Grand Bal masqué du 1er mai

Nous sommes de fins stratèges, nous avons lu Tintin.

Quand Hergé n’est pas occupé à se vautrer crassement dans le sexisme, l’antisémitisme ou le racisme, il peut se révéler habile. Il a été établi un plan victorieux que nous proposons de reproduire pour le 1er mai : transformer le chaos en quelque chose de beau, balayer les images du pouvoir dans la joie.

Tels les Picaros, il nous faut profiter de la fête dévoyée et aseptisée du 1er mai pour la faire nôtre et la transformer en grand bal masqué offensif. La fin est déjà connue d’avance : Macron disparaitra aussi facilement que le général Tapioca, et au détour d’un carnaval, même sa destitution sera une farce.

Depuis le 17 novembre, chaque samedi, nous avons vu la joie s’immiscer dans Paris, subjuguant la colère. La fête est puissante et, face à elle, l’ordre ne peut rien. Il en est à son 23e échec, et bientôt ses derniers. Il nous faut maintenant franchir une étape supplémentaire pour répandre la fête dans la manifestation, et partout où elle ne pourra aller. Faire en sorte qu’avec une journée masquée, nous ne reprenions plus jamais le cours normal de nos vies.

Le black block n’est pas le salut. Il peut beaucoup de choses, mais il ne peut pas tout.

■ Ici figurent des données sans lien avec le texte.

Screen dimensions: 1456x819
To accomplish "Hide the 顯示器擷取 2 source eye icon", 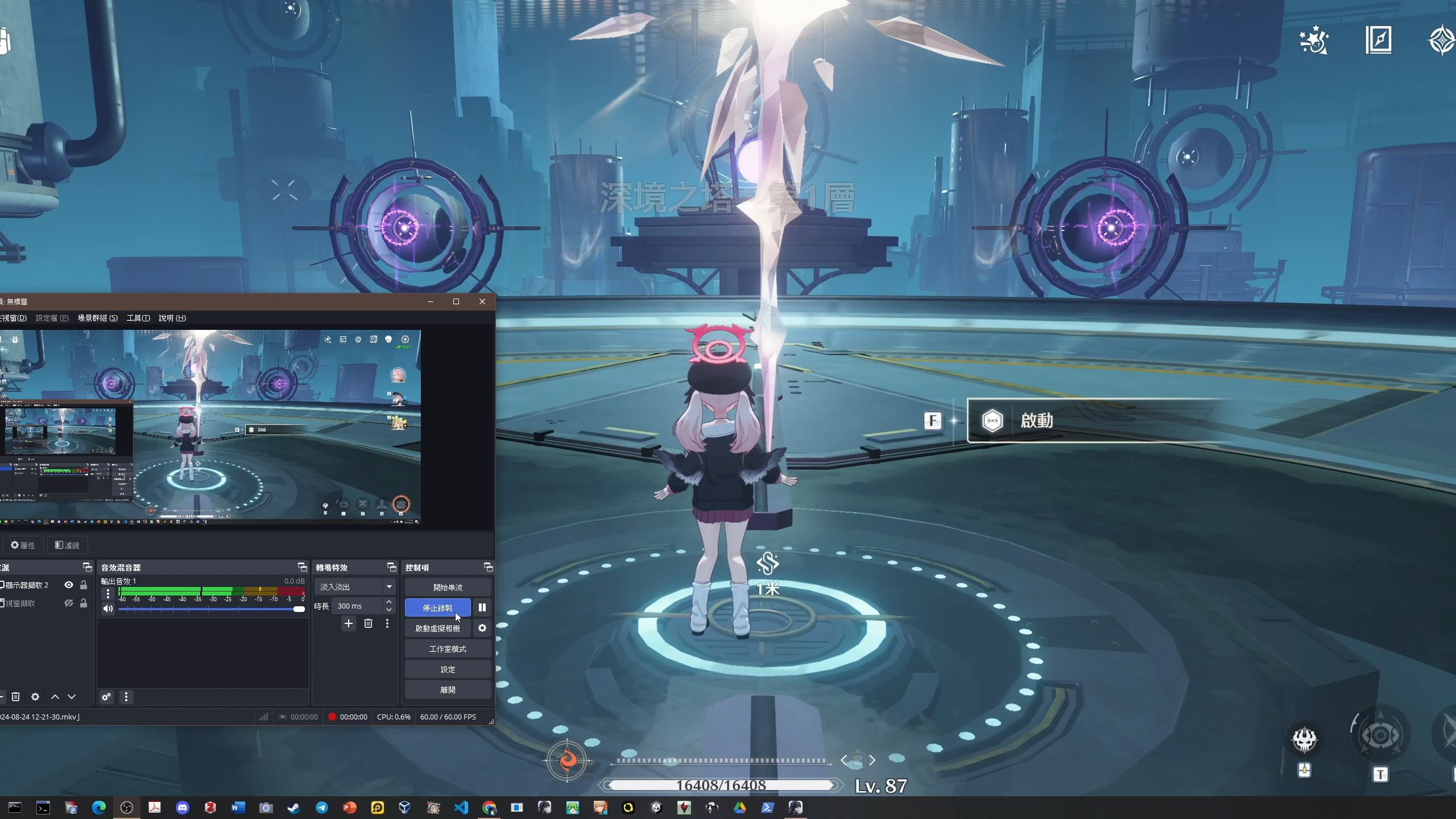I will tap(69, 585).
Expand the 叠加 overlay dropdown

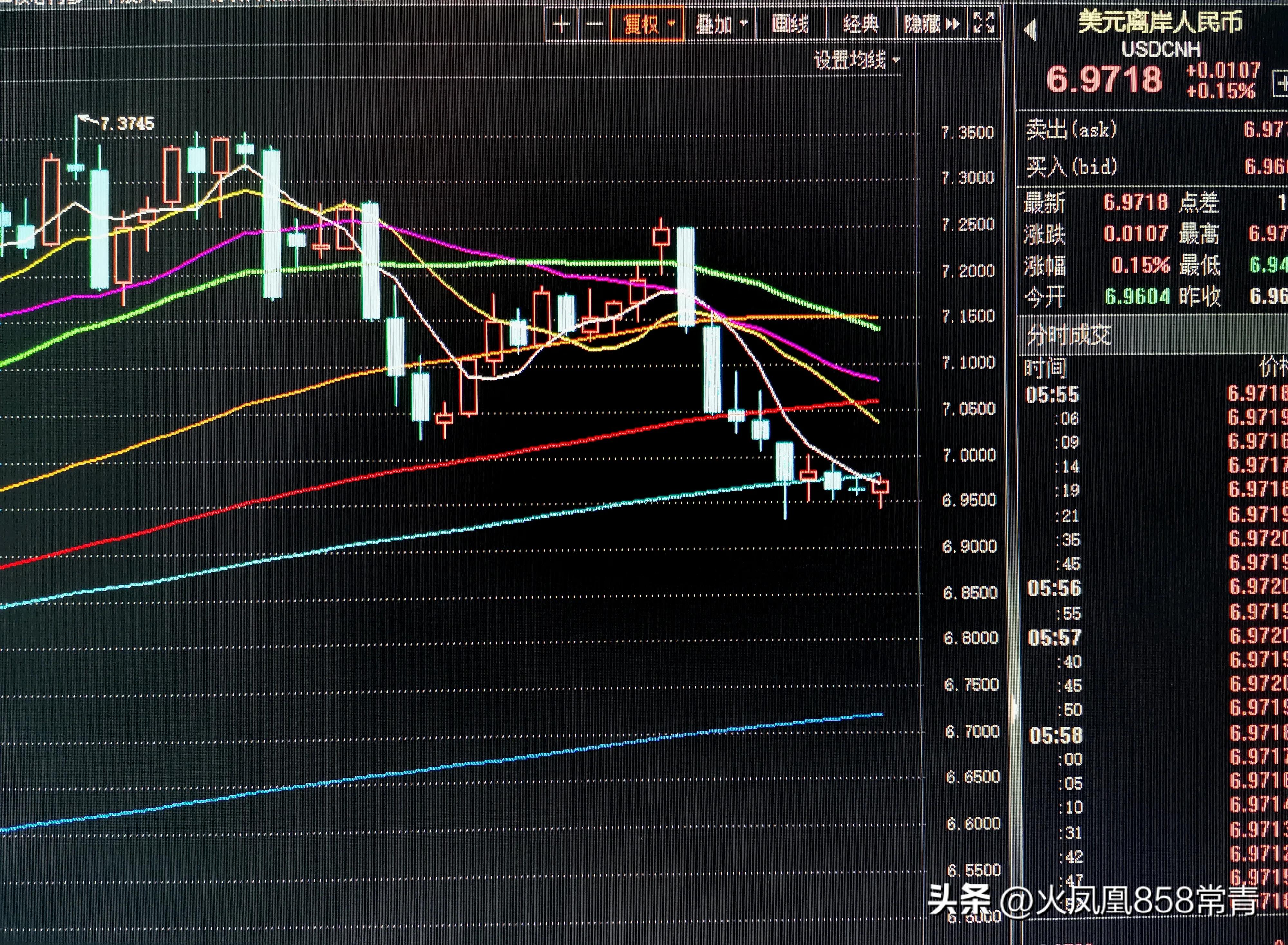pos(721,24)
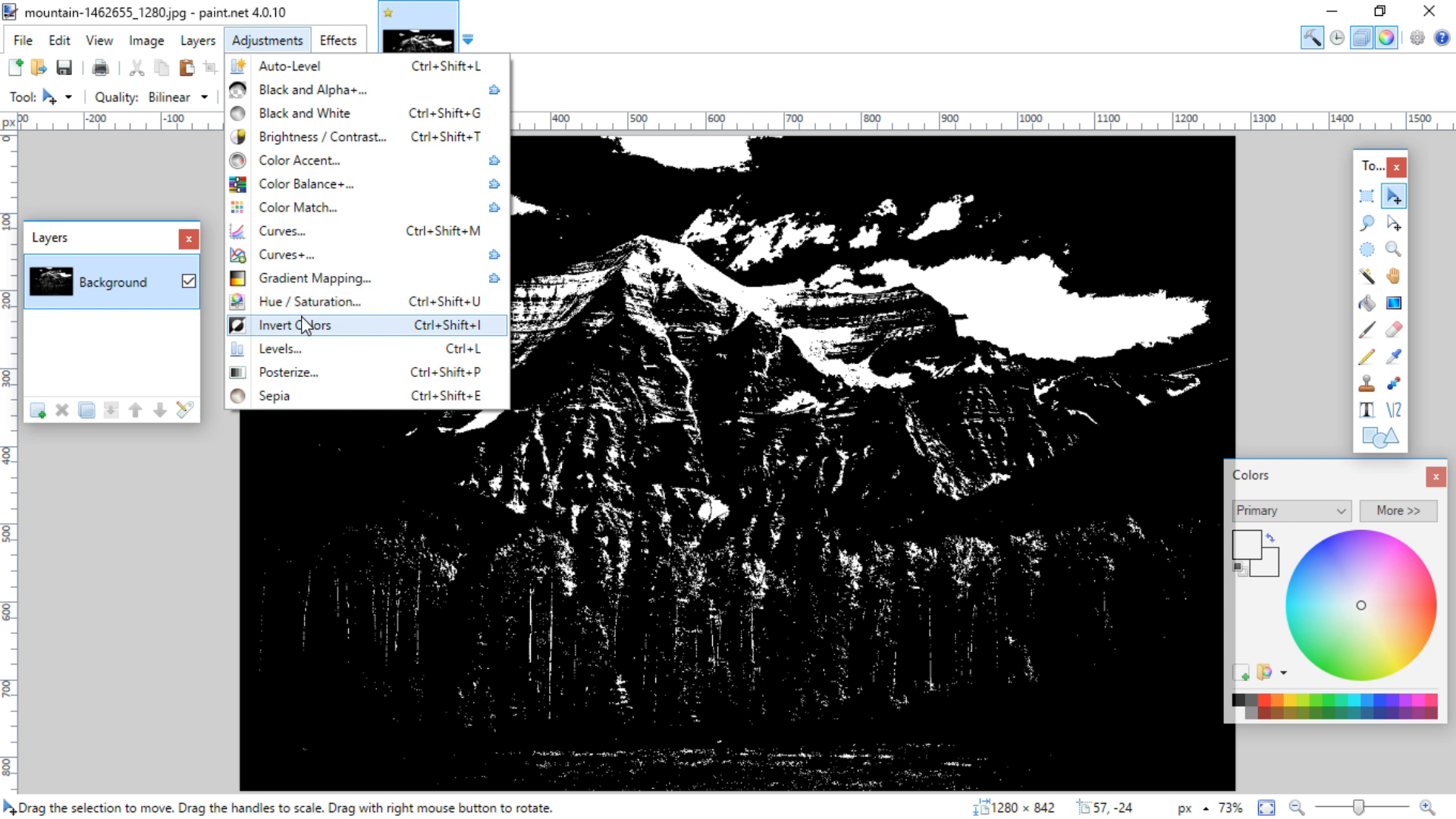Screen dimensions: 1456x819
Task: Expand the Quality Bilinear dropdown
Action: pos(204,97)
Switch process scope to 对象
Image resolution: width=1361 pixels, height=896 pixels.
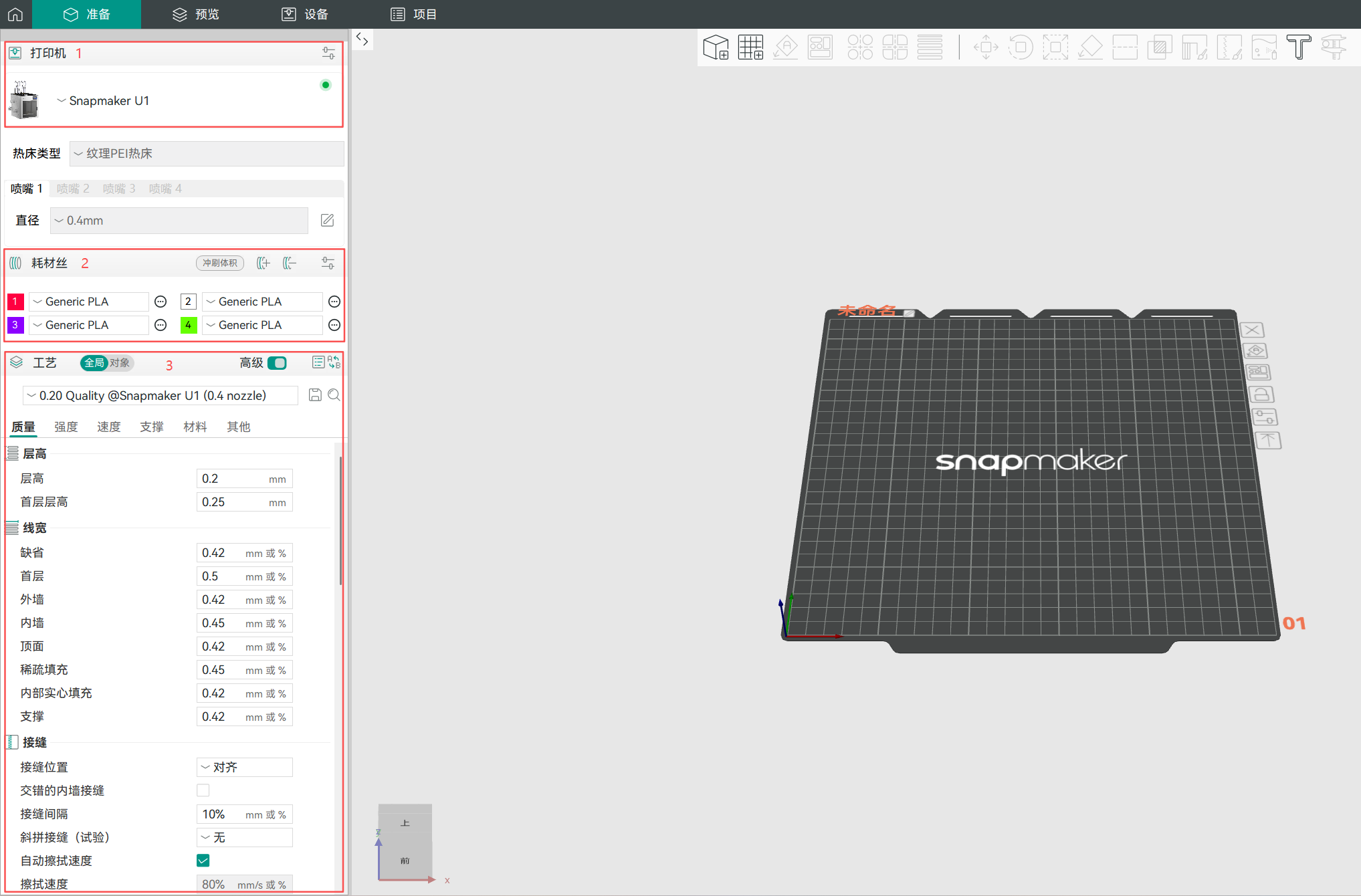pyautogui.click(x=120, y=363)
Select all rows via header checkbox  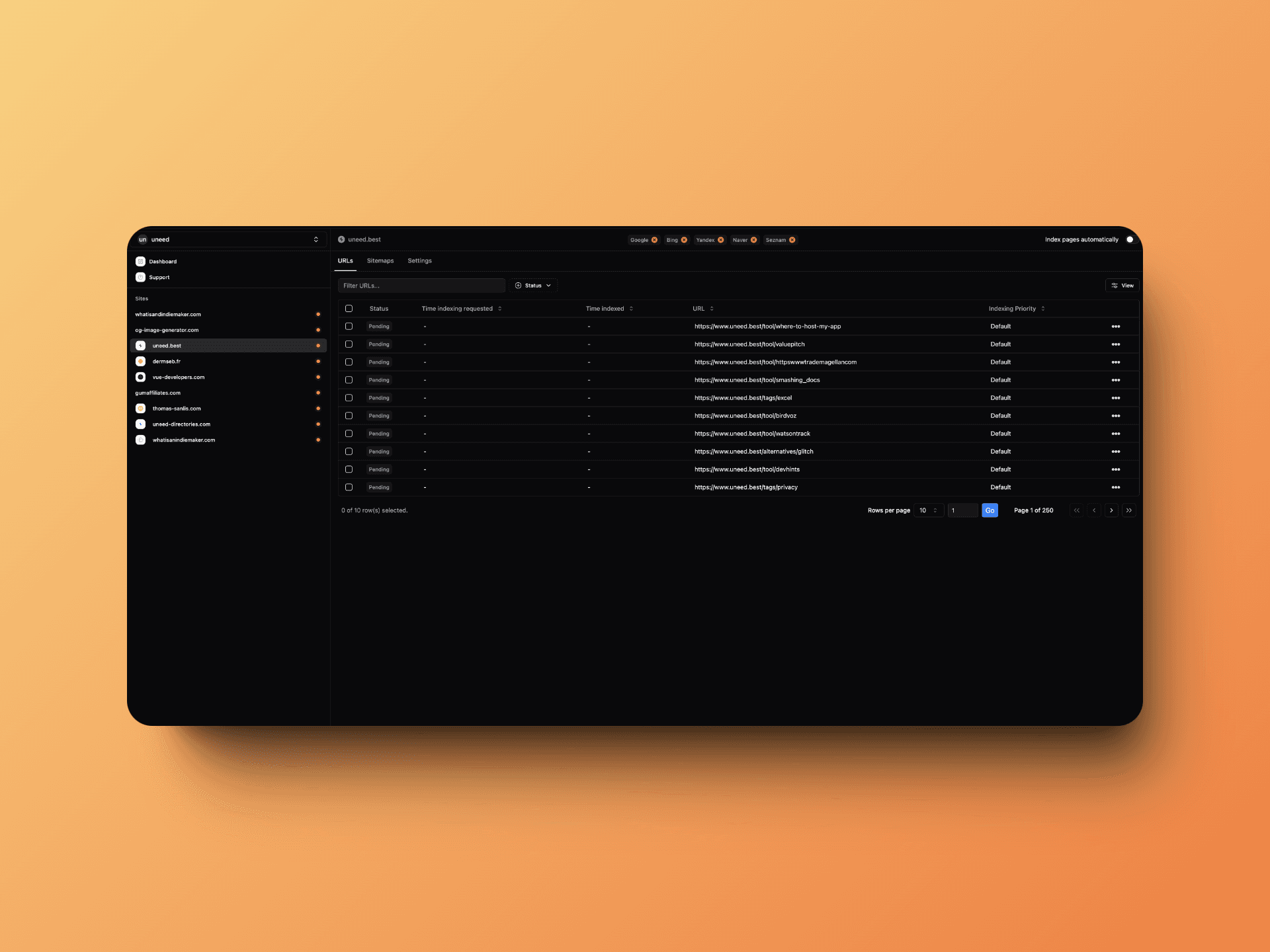coord(349,308)
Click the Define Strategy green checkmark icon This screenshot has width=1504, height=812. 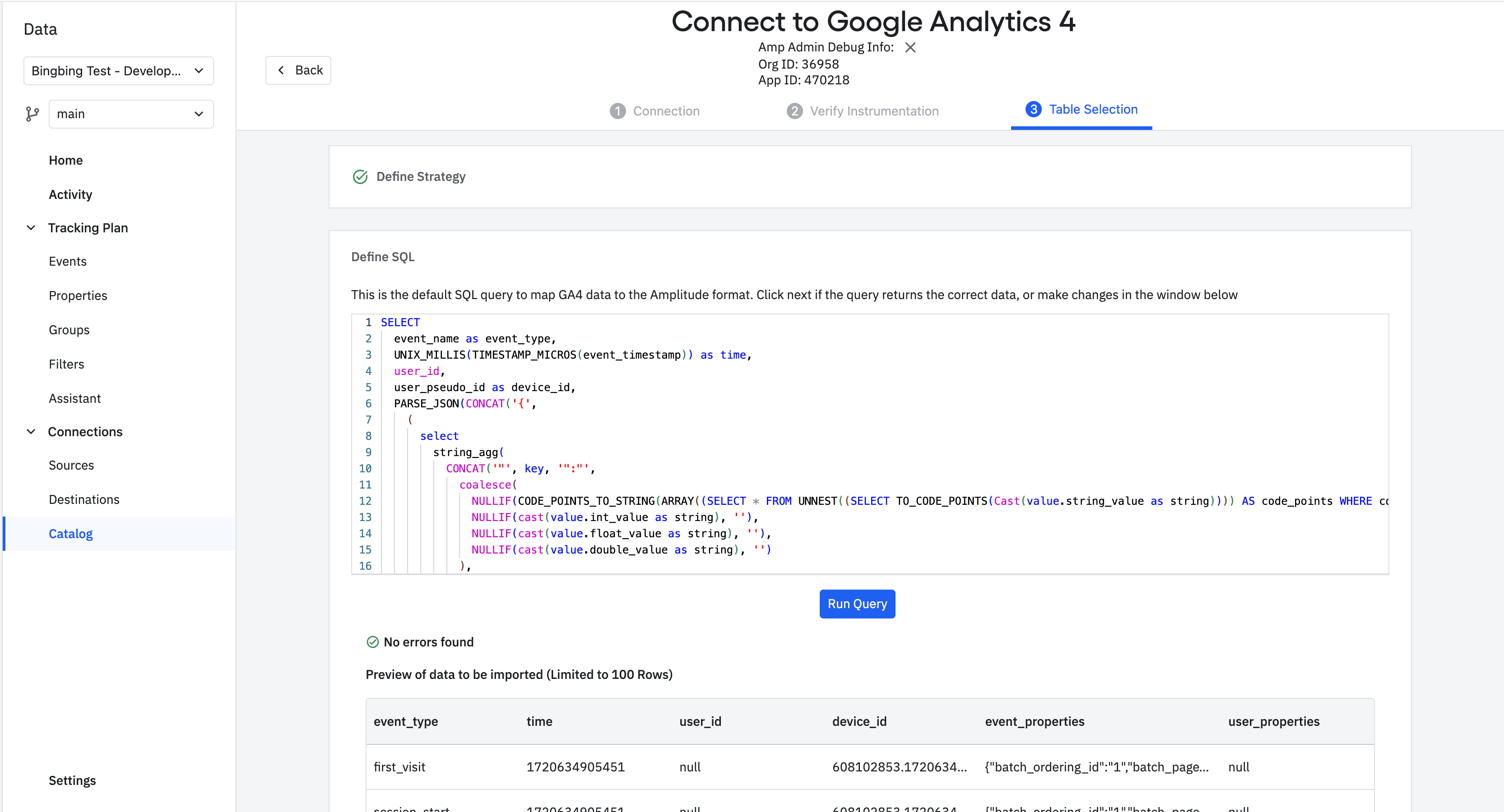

Il lui manque le principal, il manque de la couleur. Le pouvoir ne sera pas renversé que par la force, car ce sont ici des techniques qu’il maitrise tellement mieux que nous. Non, le pouvoir disparaitra par sa dissolution : quand nous vivrons en oubliant même qu’il a pu un jour exister. Et quand Paris sera enfin devenue une immense fête, nul besoin de prendre l’Élysée. Les palais brûleront dans l’indifférence générale.

Quand nous fêterons, nous verrons que les gouvernants sont comme les mauvais rêves, puisque dès que l’on cesse de penser à eux ils disparaissent. Il nous faut donc des masques de toutes les couleurs et de toutes les formes, des cotillons et des feux d’artifice pour partir à l’assaut du ciel, des paillettes sur nos gilets jaunes et de la peinture à mettre sur les murs. Il nous faut aussi des chars et des chants. De la musique et de la danse. Des chants et des rires. Tout pour rendre inoubliable ce 1er mai.

La victoire n’a jamais été si proche, et bientôt nous danserons sur les ruines de leur monde.